The Great British Mobility Group
- Type: Private
- Industry: Mobility Aids
- Founded: 2004
- Founder: Tim Hedgecock
- Defunct: July 7, 2016
- Headquarters: Brinsea, North Somerset, England
- Area served: Great Britain
- Products: Adjustable Beds, Lift Chairs
- Number of employees: 29
- Parent: The Mobility Rental Group Ltd

= Great British Mobility Group =

Great British Mobility Group Ltd. was a U.K based company that supplied mobility aids such as electric adjustable beds and rise and recline chairs. They specialised in British made mobility products for the elderly and disabled.
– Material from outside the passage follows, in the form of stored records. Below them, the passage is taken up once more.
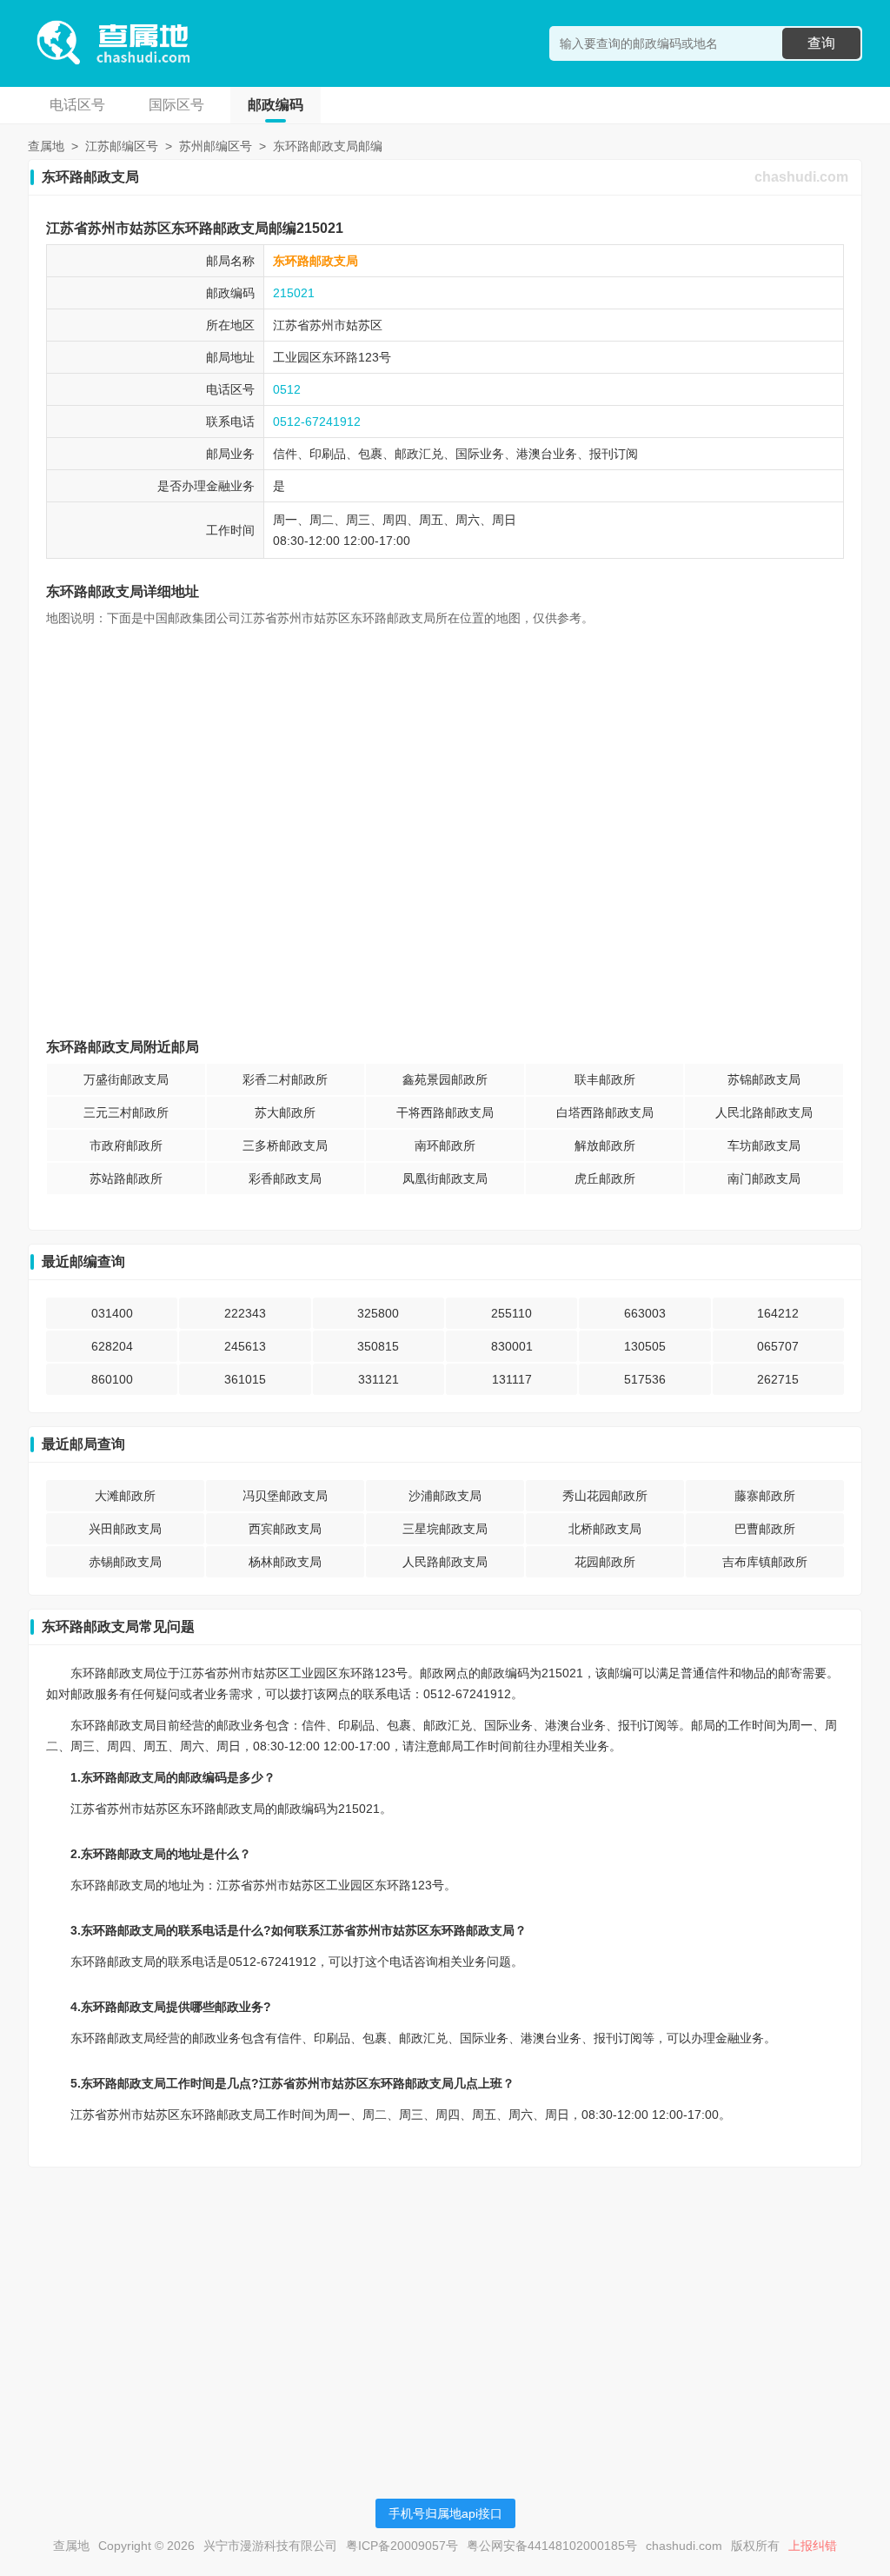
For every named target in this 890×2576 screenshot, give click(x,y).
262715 (778, 1379)
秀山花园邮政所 (605, 1496)
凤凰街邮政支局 (445, 1178)
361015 (245, 1379)
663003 (645, 1313)
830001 (512, 1346)
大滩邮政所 (125, 1496)
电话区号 (77, 104)
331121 (378, 1379)
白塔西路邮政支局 (605, 1112)
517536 (645, 1379)
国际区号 (176, 104)
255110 (511, 1313)
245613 (245, 1346)
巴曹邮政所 (764, 1529)
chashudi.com (801, 176)
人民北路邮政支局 (764, 1112)
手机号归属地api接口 (445, 2513)
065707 (778, 1346)
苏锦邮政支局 (763, 1079)
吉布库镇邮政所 (764, 1562)
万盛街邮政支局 (126, 1079)
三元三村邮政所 (126, 1112)
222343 (245, 1313)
The company went into administration in 2012 and was dissolved on 7 July 2016.

==History==
Tim Hedgecock originally started selling rise and recline chairs in 2004 and with his partner founded the Grey Chair Company Ltd.. In 2005 this was followed with the founding of the Grey Bed Company Ltd. supplying adjustable beds for people with impaired mobility. In September 2005 the two companies were merged to form The Great British Mobility Group.
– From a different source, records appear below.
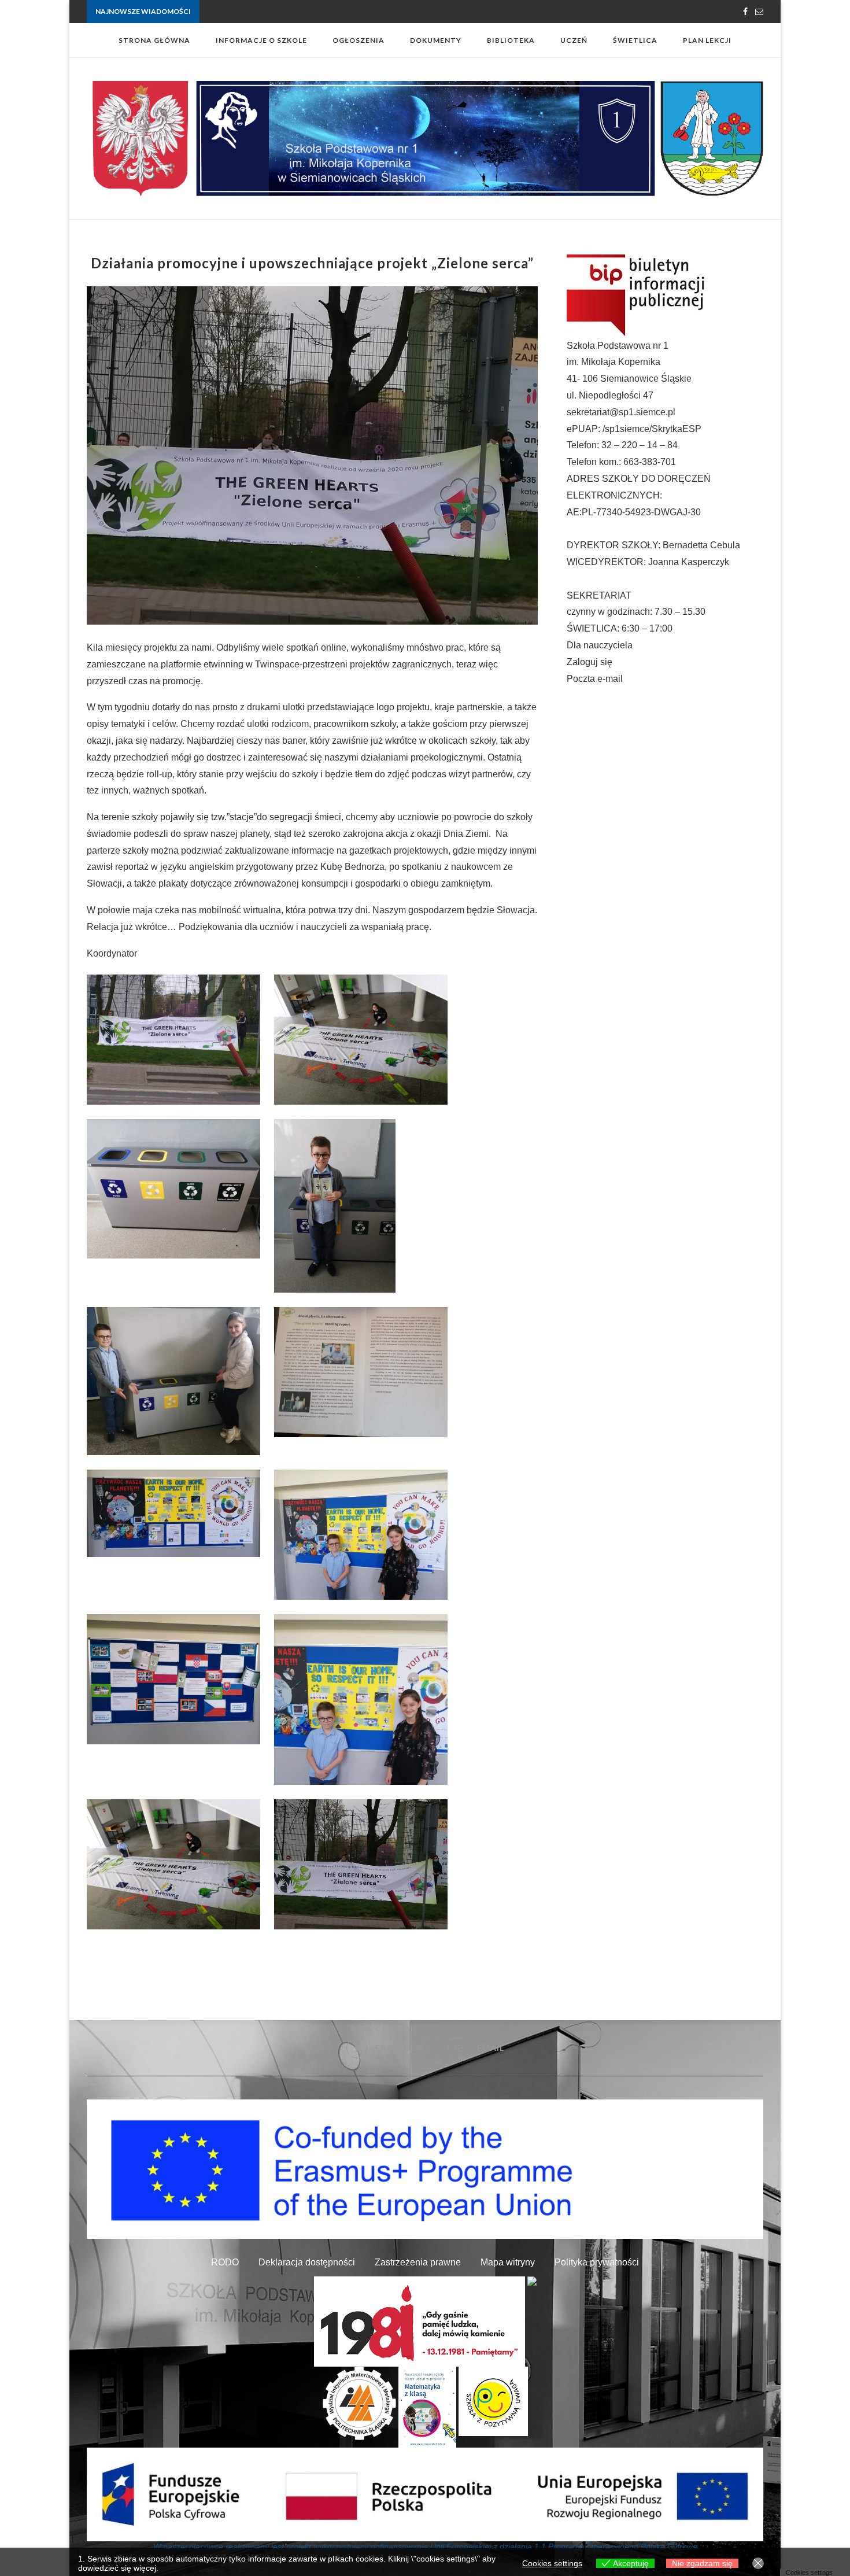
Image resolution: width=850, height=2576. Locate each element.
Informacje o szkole (261, 40)
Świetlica (635, 40)
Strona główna (154, 40)
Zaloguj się (589, 662)
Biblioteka (511, 40)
Since founding, The Grey Mobility Group has been based in North Somerset, initially in Congresbury then Hewish, close to Weston-Super-Mare. The company headquarters are now located in the Hamlet of Brinsea in North Somerset where the company was originally formed. They originally had a warehouse at Colonnade Point in ProLogis Park, Coventry which opened in 2007 and have currently opened a new distribution warehouse in Coventry during February 2012.

The Grey Mobility Group Ltd was put into administration in January 2012, due to debts to trade creditors totalling £3m. In February 2012, the assets and intellectual property of the company were sold to the main creditor The Mobility Rental Group Ltd. by insolvency practitioners Begbies Traynor. During the restructuring, all 27 employees' jobs were saved. Under the restructuring, Great British Mobility still fills all customer orders and trades under the same company name.
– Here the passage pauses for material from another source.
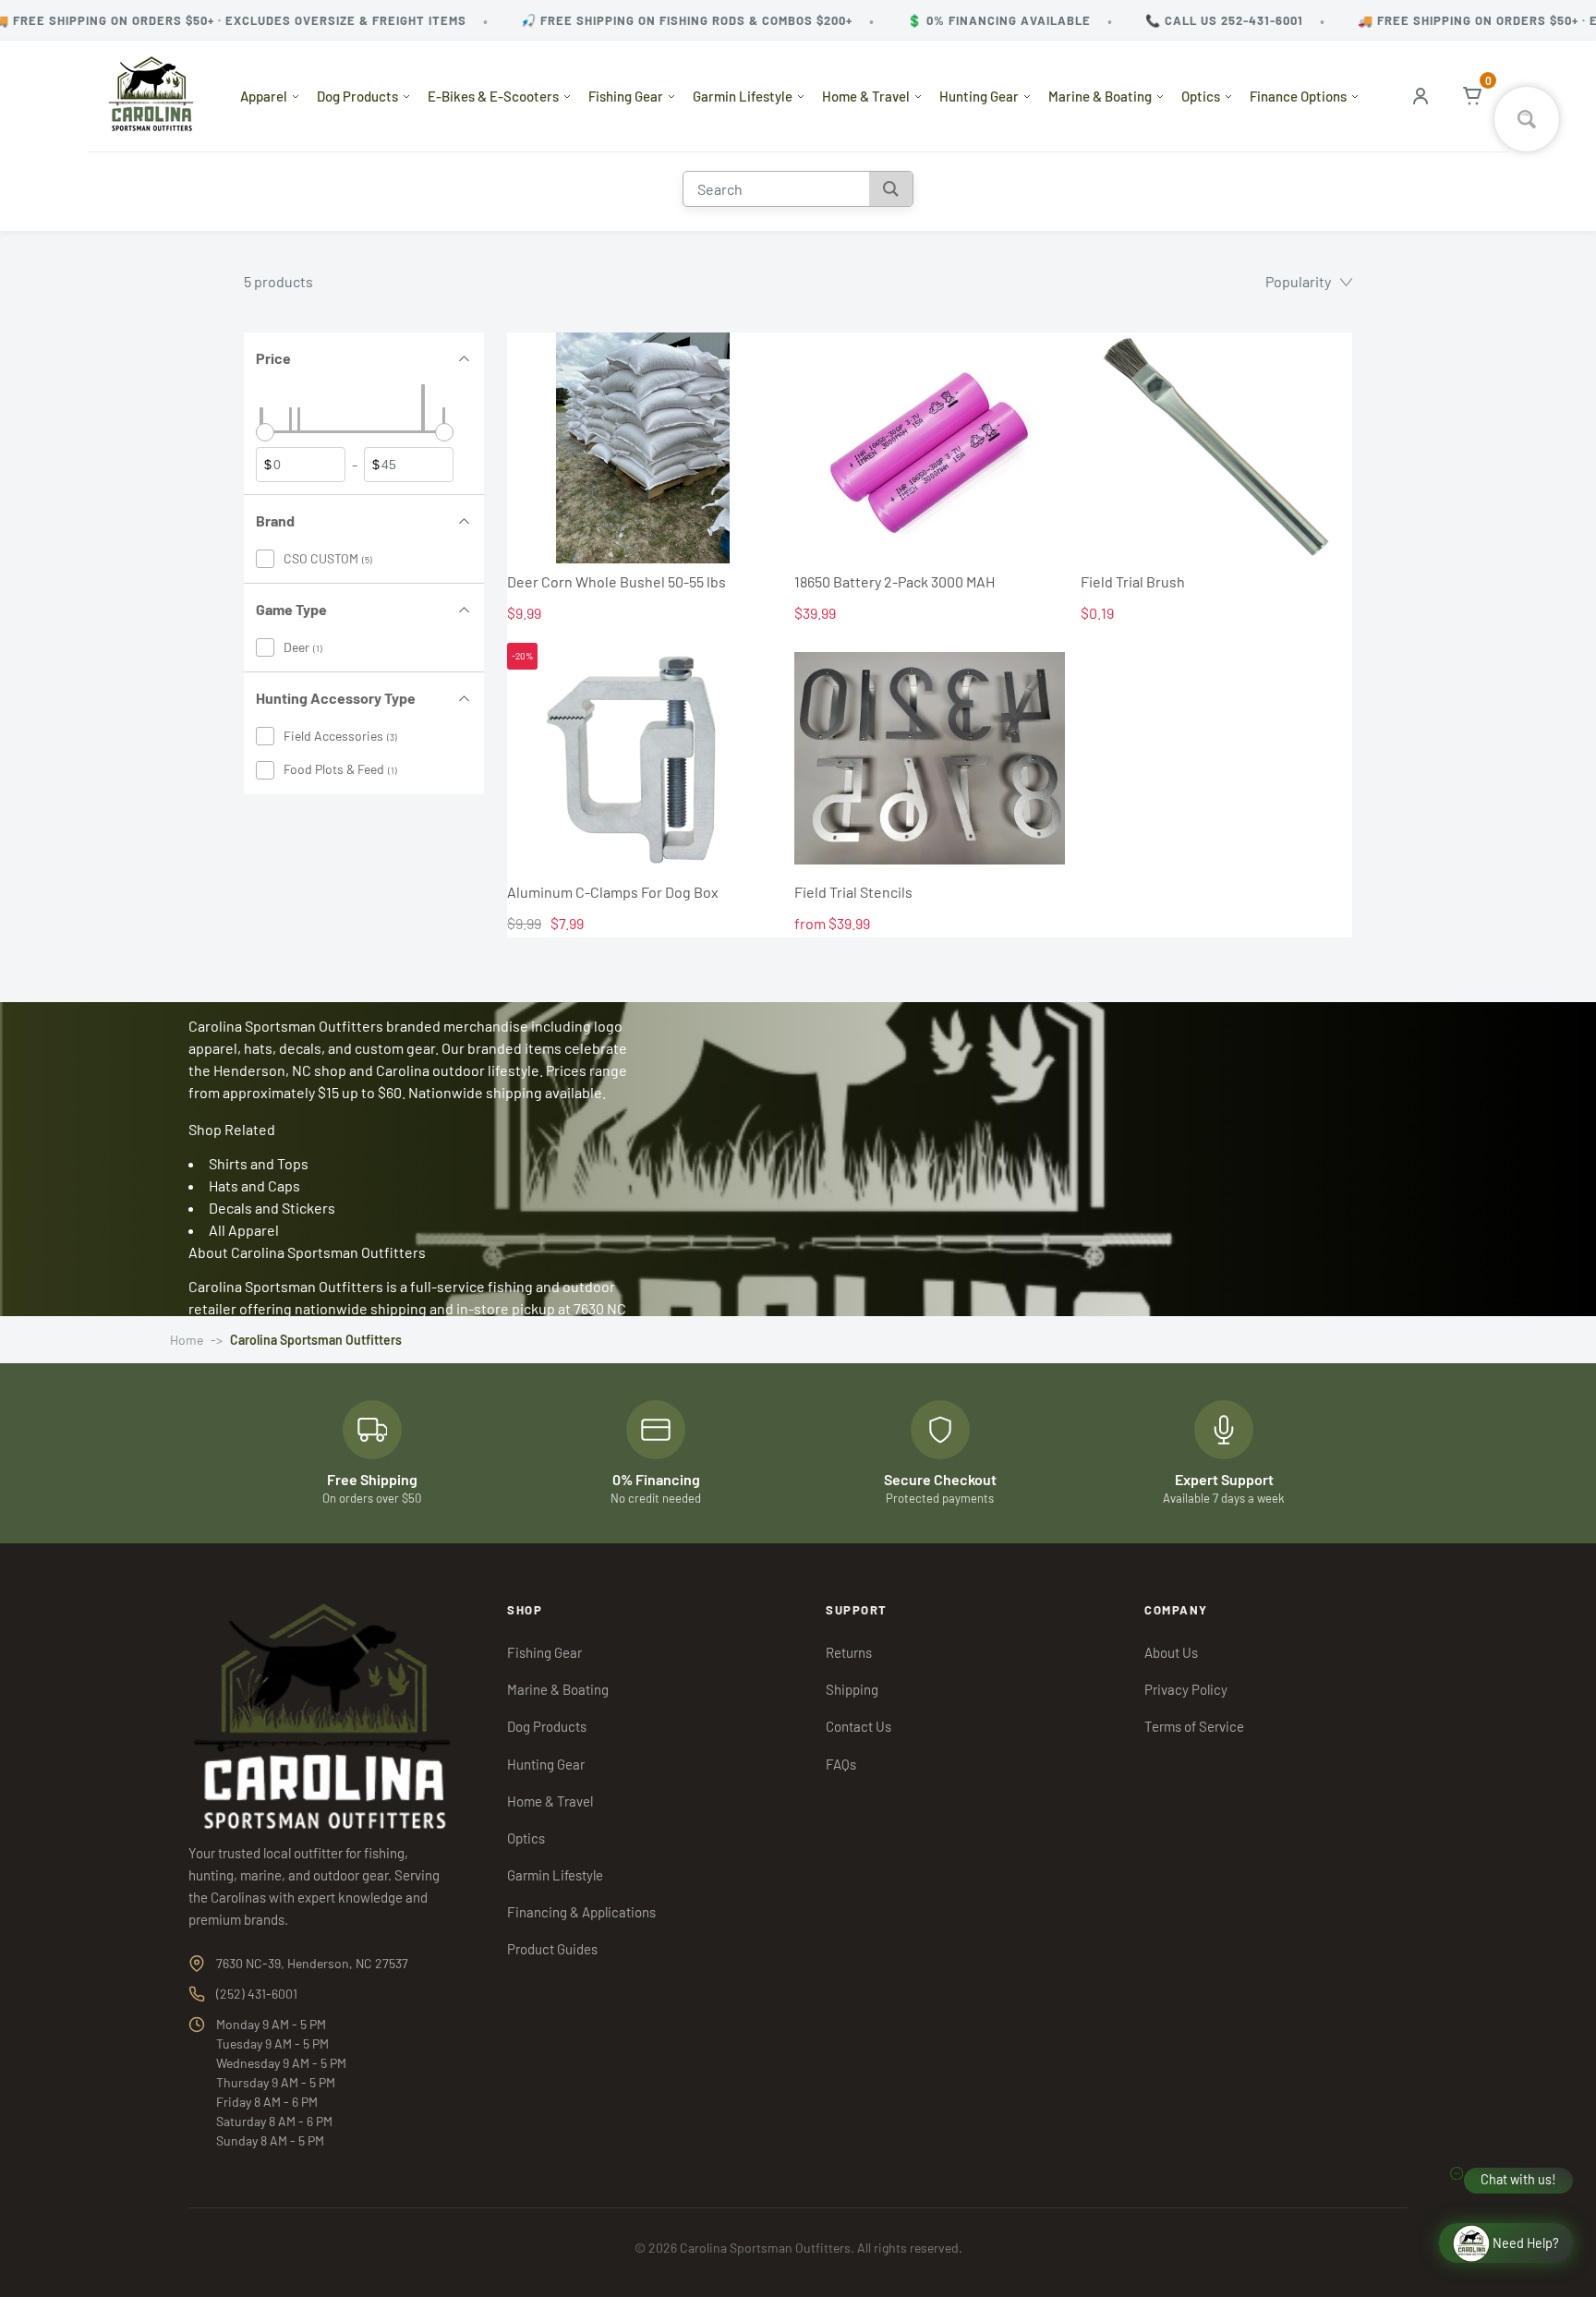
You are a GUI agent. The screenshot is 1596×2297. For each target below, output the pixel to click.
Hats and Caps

Phillip John Gorman and Peter Richard James frost of Hazelwoods LLP, Windsor House, Barnett Way, Barnwood, Gloucester GL4 3RT were appointed joint supervisors of the company on 28 July 2012 pursuant to Part 1 of the Insolvency Act. whereby a Company Voluntary Arrangement had been put in place.

==Philanthropy==
Grey Mobility sponsored the Scottish International Bowls Tournament for the 2006–07 and 2007-2008 seasons. The company also hosted a golf tournament to raise money for charity. In 2009, they raised £20,000 for the St Andrew's Church in Congresbury and other local organisations at a golf tournament.